On Mon, 30 Mar 1998, Dustin Tennill wrote:
> Heath Doane wrote:
>
> > Greetings All,
> >
> > I am getting a little cramped for space, and I was thinking of moving
> > my /usr to a new drive. What I had in mind was mounting the new drive
> > as a temp. directory on the root, copying the /usr structure over to the
> > new drive, renaming the /usr to something (like /usr-old) just as a CYA
> > thing.. then mounting the new drive as /usr. Seems straightfoward
> > enough, but this is a production system, so I want to make sure that
> > there's no hidden traps. So, are there any hidden traps? :)
> >
> > Thanks
> >
> > Heath Doane
>
> Heath, I did the same thing (same steps and all). Make sure to use the -p
> flag with cp so all your permisions aren't lost in the copy. That was my blunder
> and I spent a day or so figuring out what I messed up.
As root use cp -a. That way as much as possible of the file structure gets
preserved. see the man pg for more info.
I have done the above by mounting the new disk on /home2 then doing cp -a from
/usr to /home2. After the copy is done mount the new disk as /usr.

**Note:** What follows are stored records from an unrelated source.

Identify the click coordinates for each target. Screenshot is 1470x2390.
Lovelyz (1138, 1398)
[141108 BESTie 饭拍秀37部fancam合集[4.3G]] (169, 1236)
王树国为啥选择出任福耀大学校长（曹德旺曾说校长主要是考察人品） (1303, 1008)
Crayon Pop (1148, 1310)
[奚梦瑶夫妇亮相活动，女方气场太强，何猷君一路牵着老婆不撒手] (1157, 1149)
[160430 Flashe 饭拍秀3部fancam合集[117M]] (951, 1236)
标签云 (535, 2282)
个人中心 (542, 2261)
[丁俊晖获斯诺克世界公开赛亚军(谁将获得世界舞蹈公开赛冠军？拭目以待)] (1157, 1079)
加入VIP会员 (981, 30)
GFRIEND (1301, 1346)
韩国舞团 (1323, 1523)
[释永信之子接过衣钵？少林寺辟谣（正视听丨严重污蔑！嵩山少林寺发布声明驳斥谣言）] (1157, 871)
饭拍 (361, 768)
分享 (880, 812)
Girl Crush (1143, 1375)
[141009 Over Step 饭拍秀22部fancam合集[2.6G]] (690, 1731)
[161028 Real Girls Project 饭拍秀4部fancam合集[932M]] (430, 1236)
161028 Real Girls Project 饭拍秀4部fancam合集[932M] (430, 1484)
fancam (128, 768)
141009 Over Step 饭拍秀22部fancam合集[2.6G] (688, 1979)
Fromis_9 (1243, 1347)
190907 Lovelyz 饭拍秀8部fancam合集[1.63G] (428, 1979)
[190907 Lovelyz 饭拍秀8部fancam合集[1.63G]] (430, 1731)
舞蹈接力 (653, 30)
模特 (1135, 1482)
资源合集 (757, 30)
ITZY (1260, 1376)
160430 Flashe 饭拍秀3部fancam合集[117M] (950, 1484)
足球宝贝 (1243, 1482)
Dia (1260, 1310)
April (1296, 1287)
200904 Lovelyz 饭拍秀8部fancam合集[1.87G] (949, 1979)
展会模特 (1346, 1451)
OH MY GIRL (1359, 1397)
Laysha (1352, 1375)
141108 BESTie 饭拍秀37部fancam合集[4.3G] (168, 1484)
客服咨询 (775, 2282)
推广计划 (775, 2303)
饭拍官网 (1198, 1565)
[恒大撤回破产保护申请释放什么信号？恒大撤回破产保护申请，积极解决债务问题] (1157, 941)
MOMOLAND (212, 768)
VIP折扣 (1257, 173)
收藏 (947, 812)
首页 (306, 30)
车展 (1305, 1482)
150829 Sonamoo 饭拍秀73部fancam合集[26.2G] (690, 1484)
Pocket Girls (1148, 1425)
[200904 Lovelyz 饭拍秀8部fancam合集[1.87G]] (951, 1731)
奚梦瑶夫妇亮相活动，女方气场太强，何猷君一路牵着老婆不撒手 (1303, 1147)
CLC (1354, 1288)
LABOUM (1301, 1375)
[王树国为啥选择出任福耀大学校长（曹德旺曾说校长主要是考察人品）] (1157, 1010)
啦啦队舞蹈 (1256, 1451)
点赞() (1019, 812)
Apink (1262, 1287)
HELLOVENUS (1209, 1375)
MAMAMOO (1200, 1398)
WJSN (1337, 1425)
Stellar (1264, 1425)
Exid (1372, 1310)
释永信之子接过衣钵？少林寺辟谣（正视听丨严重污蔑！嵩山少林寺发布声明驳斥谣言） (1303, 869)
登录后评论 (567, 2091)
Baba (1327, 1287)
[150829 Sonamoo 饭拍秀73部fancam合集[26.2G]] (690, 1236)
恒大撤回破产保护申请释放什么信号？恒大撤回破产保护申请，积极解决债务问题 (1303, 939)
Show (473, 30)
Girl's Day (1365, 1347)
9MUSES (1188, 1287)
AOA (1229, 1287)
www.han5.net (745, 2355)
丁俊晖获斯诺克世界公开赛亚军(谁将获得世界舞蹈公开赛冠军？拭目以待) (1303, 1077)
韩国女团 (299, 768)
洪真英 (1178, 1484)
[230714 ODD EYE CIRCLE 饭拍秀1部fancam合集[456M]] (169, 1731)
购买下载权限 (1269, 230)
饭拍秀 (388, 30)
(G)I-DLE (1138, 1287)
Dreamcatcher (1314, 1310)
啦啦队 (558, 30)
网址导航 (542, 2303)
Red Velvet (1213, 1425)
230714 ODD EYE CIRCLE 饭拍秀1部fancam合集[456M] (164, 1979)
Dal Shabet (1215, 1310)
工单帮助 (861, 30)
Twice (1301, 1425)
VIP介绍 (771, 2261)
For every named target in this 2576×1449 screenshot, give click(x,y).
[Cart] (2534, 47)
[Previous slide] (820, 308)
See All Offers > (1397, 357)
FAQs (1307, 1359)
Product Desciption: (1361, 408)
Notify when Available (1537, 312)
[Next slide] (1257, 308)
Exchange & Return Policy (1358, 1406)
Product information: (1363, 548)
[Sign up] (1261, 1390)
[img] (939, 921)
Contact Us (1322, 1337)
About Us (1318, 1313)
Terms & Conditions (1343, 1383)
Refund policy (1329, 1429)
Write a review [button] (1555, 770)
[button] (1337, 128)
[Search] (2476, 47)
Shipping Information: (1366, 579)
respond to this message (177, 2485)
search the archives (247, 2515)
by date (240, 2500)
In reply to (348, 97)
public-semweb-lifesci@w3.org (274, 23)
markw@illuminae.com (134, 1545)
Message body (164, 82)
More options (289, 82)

test it for awhile to make sure everything is ok. Once you are satisfied
everything is ok put the machine in single usr mode umount the new
/usr and rm the old /usr to recover the disk space. remount the new /usr
go back to run level 3 and all should be well. It works well for me. I
have done this several times.
YMMV.
......Tom "Do not meddle in the affairs of wizards,
[EMAIL PROTECTED] for you are crunchy and good with ketchup."
Unix IS user friendly. It's just selective about who its friends are.